As for people who think I'm perpetuating a stereotype or something? Not at all.

The word "lawyering" is shorthand for a trial-type presentation. Which is NOT a debate. Which is why I put "debate" in scare quotes. Let me give you a very pertinent example, per a Facebook thread about this blog post.
Lawyering is a persuasive technique! You're trying to persuade 12 people to think and vote your way. I'm using "lawyering" as a shorthand to refer to trial argumentation. Yes, you have to have a certain amount of evidence, but a good lawyer is one who can make weak evidence look strong. Or even more.

Witness the anecdote about a killing in moonlight, and whether it was in a full moon or not. One A. Lincoln handed the prosecution witness an almanac, while keeping his thumb on the top edge of the book. Asked said witness what phase the moon was in the night in question. He said it was nowhere near full.

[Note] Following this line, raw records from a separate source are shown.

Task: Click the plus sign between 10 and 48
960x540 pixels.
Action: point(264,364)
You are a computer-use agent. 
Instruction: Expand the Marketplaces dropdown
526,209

Lincoln then told him and the jury, "Well, you couldn't have seen the alleged crime that well then, could you?"

The almanac was from the year before the killing. Lincoln's thumb kept that hidden. Whether the anecdote is true or not is less important than what it illustrates.
And, that's why Bill Nye approached this incorrectly. Ken Ham's sidestepping showed that, contra Isaiah's "Come, let us reason together," he was prepared to do no such thing. Nor are most creationists, even ones in better command of their rhetoric than Ham. 

Anyway, this ain't new. Some 75 years or so ago, astronomers debated whether or not to get on the same stage as Immanuel Velikovsky. Most said no, but a few, like Harlow Shapley, did, and in the uncritical public's eye, they generally "lost."

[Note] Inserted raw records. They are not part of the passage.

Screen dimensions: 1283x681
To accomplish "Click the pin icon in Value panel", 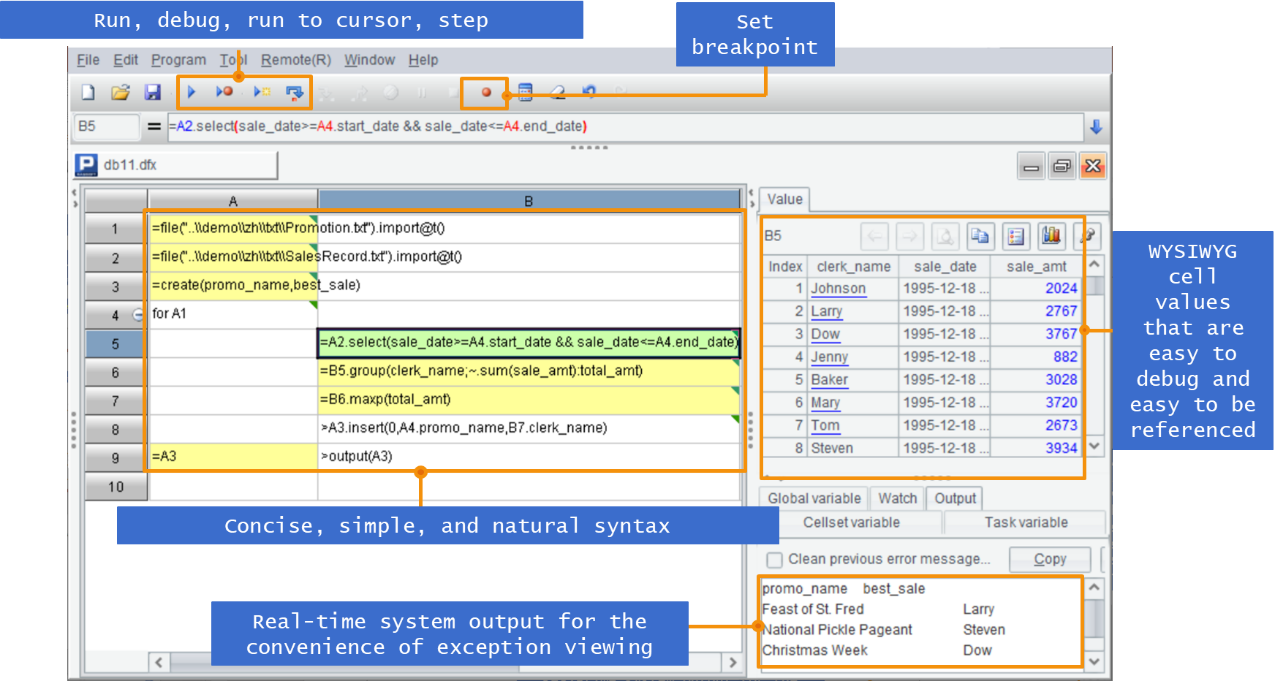I will pyautogui.click(x=1087, y=236).
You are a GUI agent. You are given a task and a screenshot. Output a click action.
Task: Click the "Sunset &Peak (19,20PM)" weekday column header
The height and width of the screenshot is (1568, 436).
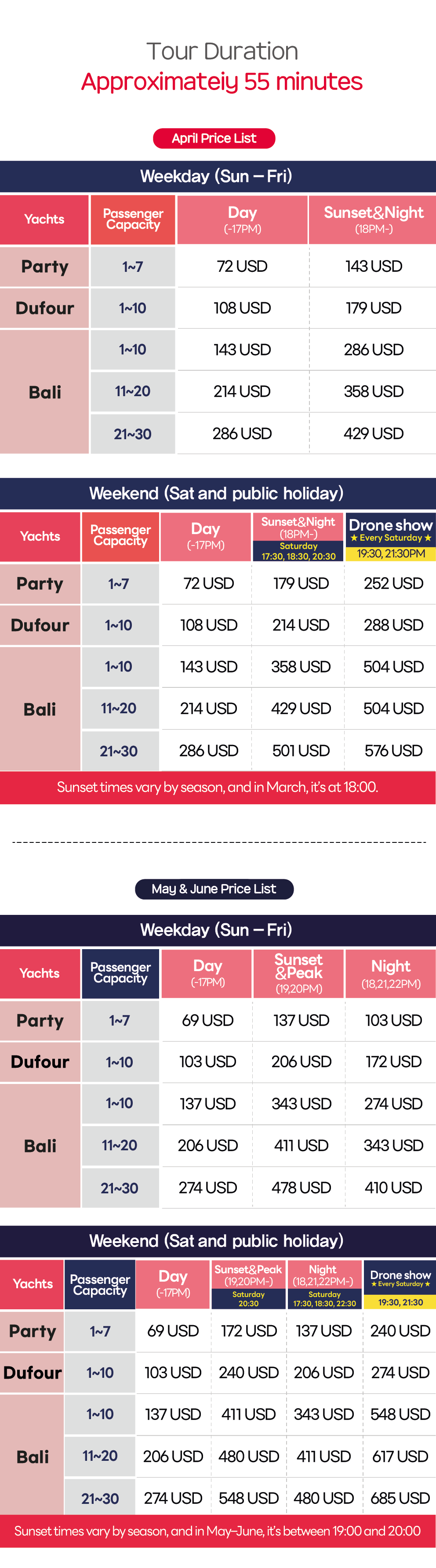(298, 973)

I respect the opinion of some humanists, whether secular or not, and certainly of atheists, to go ahead and participate in such social exercises, since I'm still only calling them "debates" in scare quotes. Not for me. Per the Facebook thread, I would suggest that many young guns from today's atheist world read up more on the Velikovsky issue first. They'll realize that those who did debate him gained nothing then. 

Another big issue for being wary about entering to such "debates" in general is financial. Besides Nye raising Ham's visibility, this makes an easy fundraising pitch. "I'm under attack by godless scientists and I need your support" before the debate, followed by "I won, help me spread the message" afterward.

As for the claims that "even Pat Robertson" is attacking Ham now? Well, different fundamentalist and conservative evangelical ministers have gone hammer and tongs for years. It's no proof that Ham lost, or "lost," among his own crowd.

As for a poll on Christianity Today that said 92 percent felt he did lose? It's an Internet poll that got stuffed. Liberal Xns, let alone atheists, who think that poll reflects actual preferences are part of the problem, not part of the solution. 

As for a BuzzFeed post making the rounds with questions from creationists, at the Ham museum, writing questions on pads for Nye? At least some of them could be atheists running a Poe for all you and I know. 

If they really are creationists, a few are flat-out stupid, like the "sunset" one at No. 5. Others, like the "second law of thermodynamics," have been asked and answered for what, a century now, on closed vs open systems. Only a couple are new, and also intelligent, like No. 3 on using logic on the Omphalos theory. (It's logically valid, if properly written as an argument, which shows the difference between logical reasoning and empirical fact-finding.)